Um ano após  minha admissão na Cia. Brasileira de Alumínio em janeiro de 1960, entre tantos outros que vieram a ser companheiros de trabalho estava o rapaz Tarcísio Marinho de Alcântara, um nordestino que viera em busca de melhores condições de vida para constituir sua família.
         Enquanto eu laborei a maior parte de meu tempo nos setores administrativos, Tarcísio trabalhou numa das divisões do Departamento Mecânico chamada Lubrificação.
         Se não tivemos um relacionamento mais estreito em função de nossos locais de trabalho, nem por isso deixamos de nos relacionar e Tarcísio, assim como tantos outros, foi e continua sendo para mim uma figura muito conhecida.
         Com a ajuda de sua filha Ana Claudia Azevedo Alcântara, faço este pequeno trabalho sobre o Tarcísio, destacando que um campo de futebol na Vila Paraíso em Alumínio estará sendo inaugurado no próximo dia 3 de dezembro com o nome dele, numa merecida homenagem.
A seguir, a biografia dele, produzida pela filha já citada, com pequenas adequações:

No interior do Estado do Ceará em uma cidade chamada Mucambo, perto de Sobral, no dia 03 de junho de 1933 nascia TARCISIO MARINHO ALCÂNTARA mais um filho de Francisco e Laura Alcântara que tiveram 11 filhos. Na cidade onde Tarcisio nasceu não oferecia muitas oportunidades de trabalho e obriga os filhos de seu Francisco a tentar a vida em São Paulo.

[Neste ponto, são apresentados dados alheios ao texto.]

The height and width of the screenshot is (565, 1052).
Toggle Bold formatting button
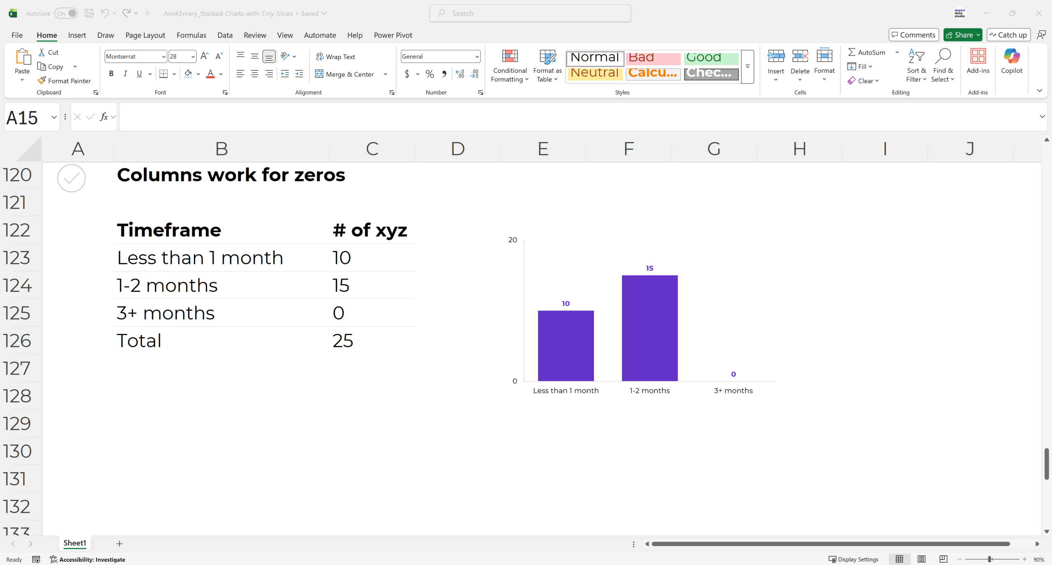point(111,74)
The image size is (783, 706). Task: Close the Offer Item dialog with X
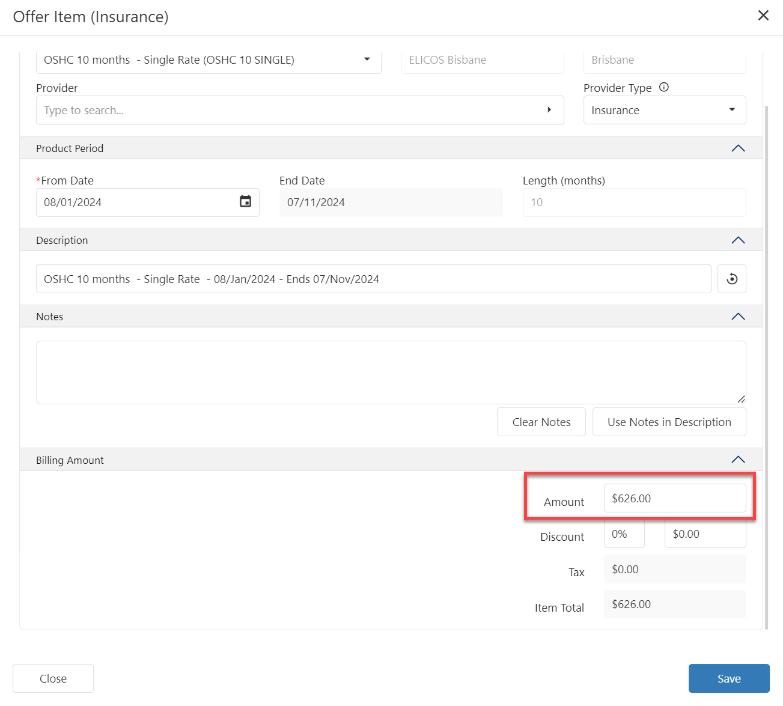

Esse estado é visto pelos nordestinos como uma oportunidade de trabalho, crescimento e de construção de uma vida mais digna para a família. Assim, com Tarcísio não foi diferente.
Mesmo estando noivo de Rita,ele partiu para São Paulo em busca de um bom trabalho para constituir família.

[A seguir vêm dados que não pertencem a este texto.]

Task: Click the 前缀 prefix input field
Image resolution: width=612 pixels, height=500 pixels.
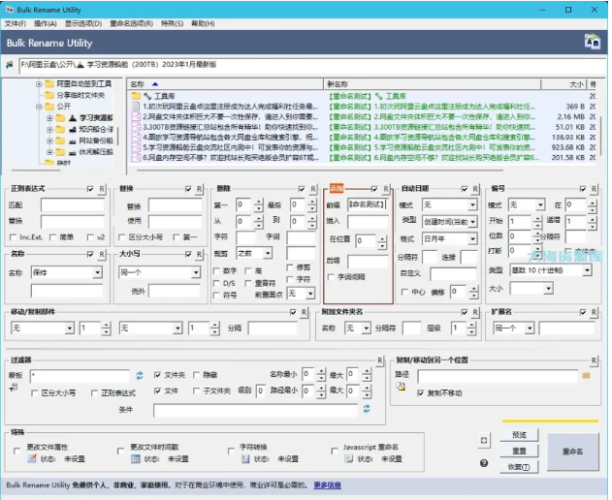Action: 367,205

Deste modo ele veio tentar a vida em São Paulo e escolheu Alumínio como local para trabalhar. Na época Alumínio não era uma cidade emancipada e pertencia ainda a Mairinque.
Neste local eram grandes as possibilidades de emprego pois a cidade tinha uma grande fábrica, a Cia. Brasileira de Alumínio.

Assim logo que chegou à localidade, foi contratado pela Cia. Brasileira de Alumínio. A locadalidade era bem pacata e aconchegante.
Na CBA Tarcisio teve a oportunidade de trabalhar inicialmente como Guarda em março de 1961, passando para a função de ajudante no mesmo ano.

Agora com emprego fixo, Tarcísio retorna ao Ceará no ano de 1969 em suas férias para casar-se com Rita. Após o casamento eles vêm residir em Alumínio, na Vila Brasilina, onde estabelecem moradia e nasce a primeira filha do casal no Hospital Maria Regina.

Nesta época Tarcísio já ocupava o cargo de Oficial Lubrificador na Cia Brasileira de Alumínio e chegou a residir por algum tempo na Colônia da CBA que ficava próxima à Raposo Tavares.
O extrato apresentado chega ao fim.